Stored data entries
===
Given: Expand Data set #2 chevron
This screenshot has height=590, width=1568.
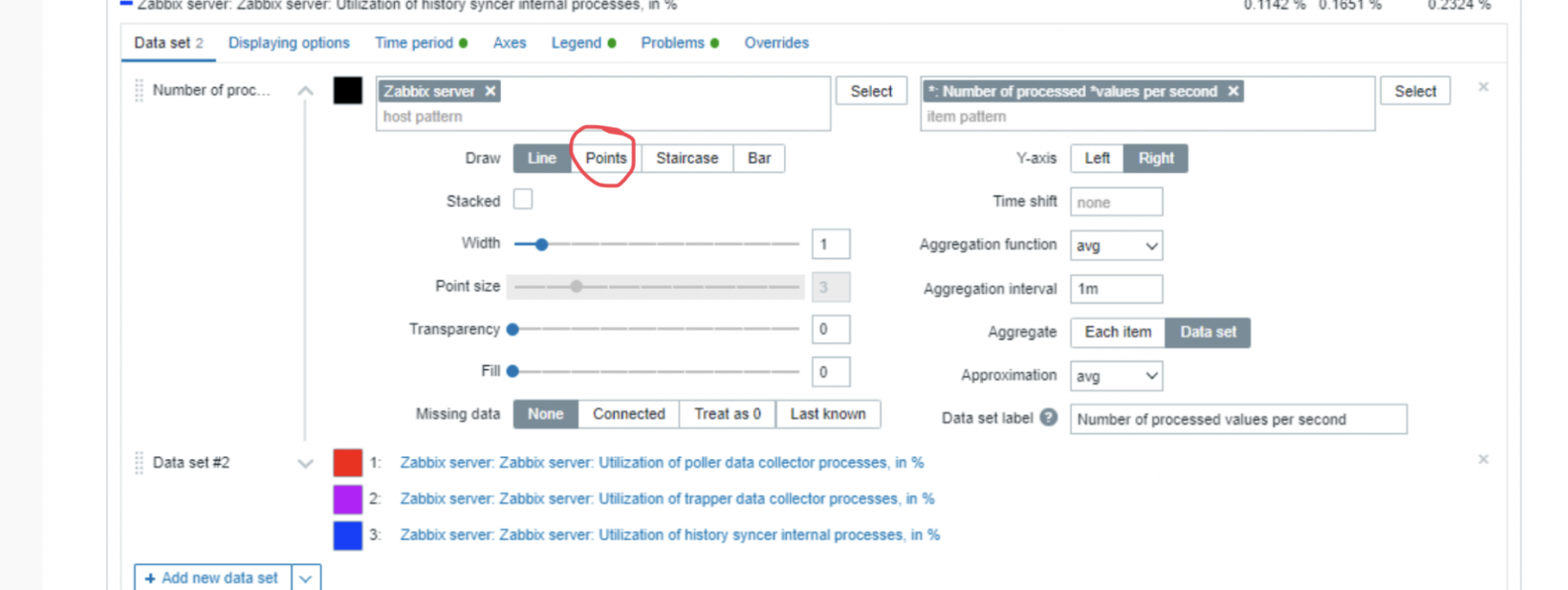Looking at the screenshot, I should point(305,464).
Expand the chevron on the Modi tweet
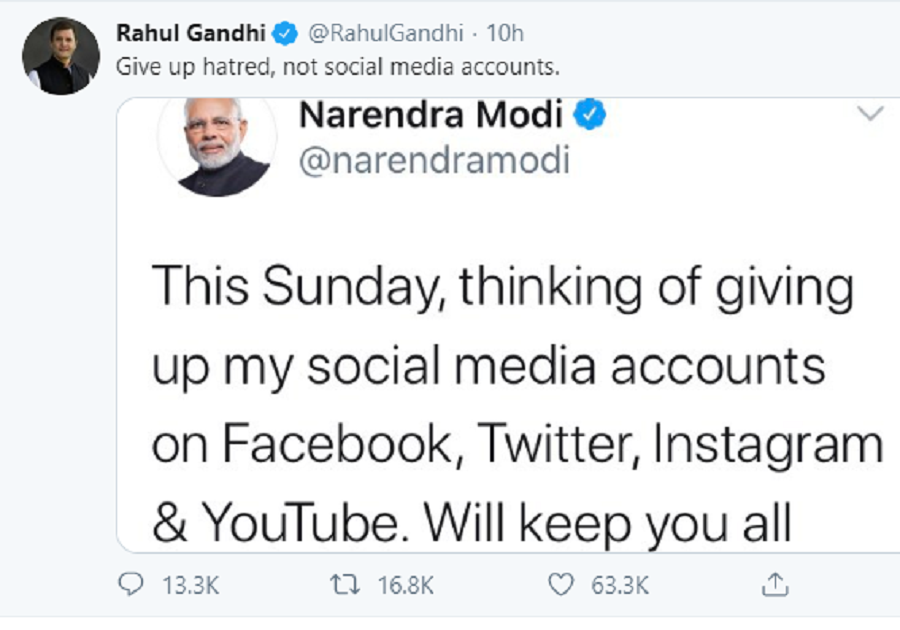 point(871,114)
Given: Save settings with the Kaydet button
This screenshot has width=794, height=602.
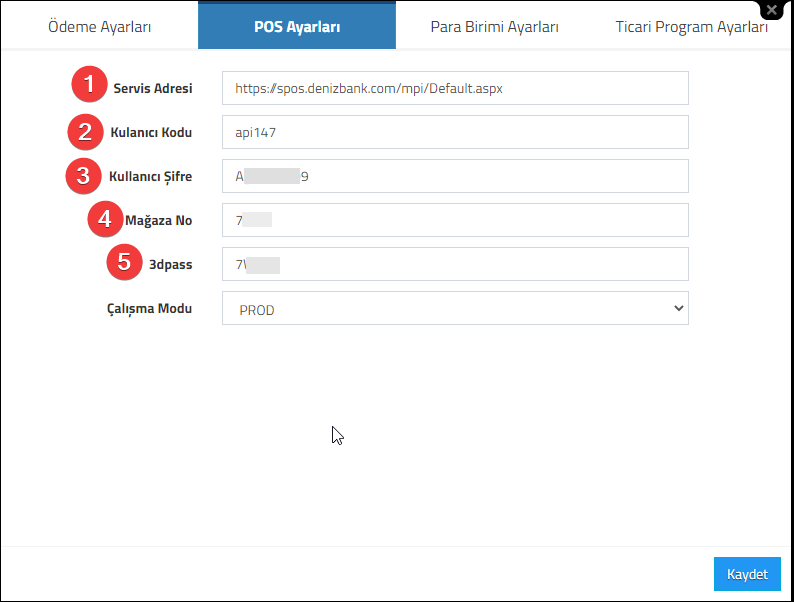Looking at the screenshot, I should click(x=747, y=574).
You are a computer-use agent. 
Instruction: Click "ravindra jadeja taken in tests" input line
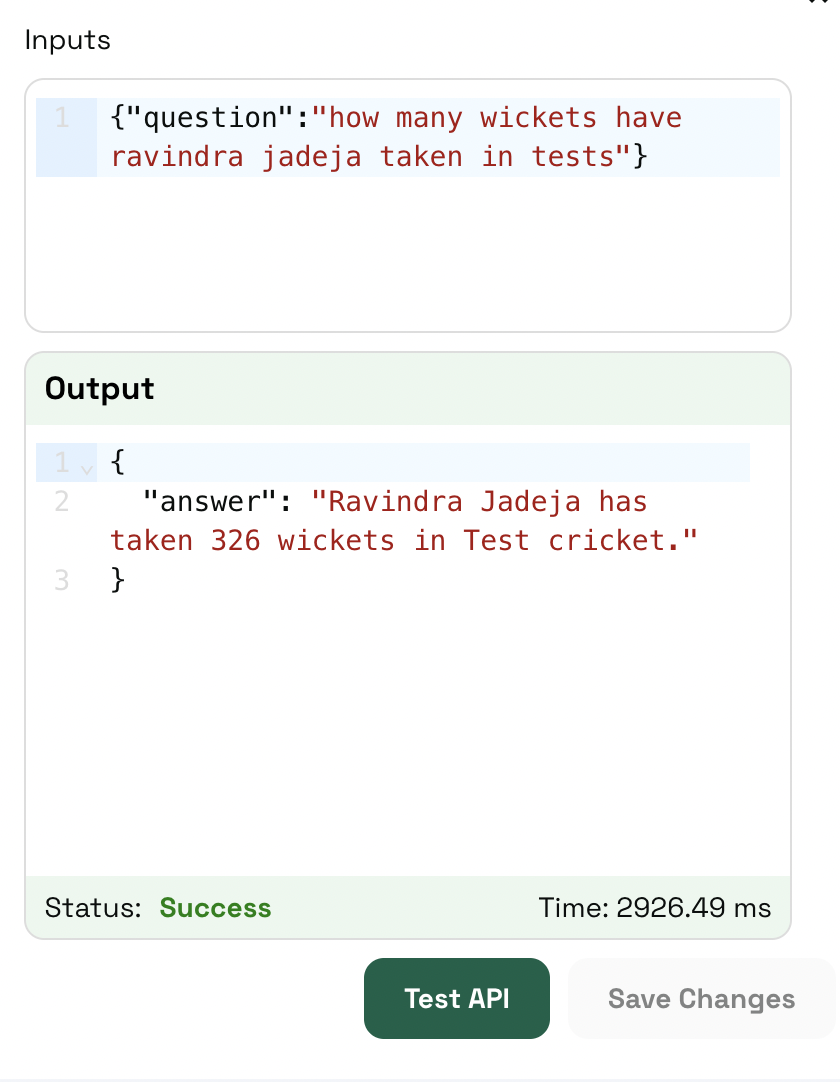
===
Exercise -> Copy out, from the data above, every line holding the word "Given".

Task result ->
Given: Expand Data set #2 chevron
Given: Save settings with the Kaydet button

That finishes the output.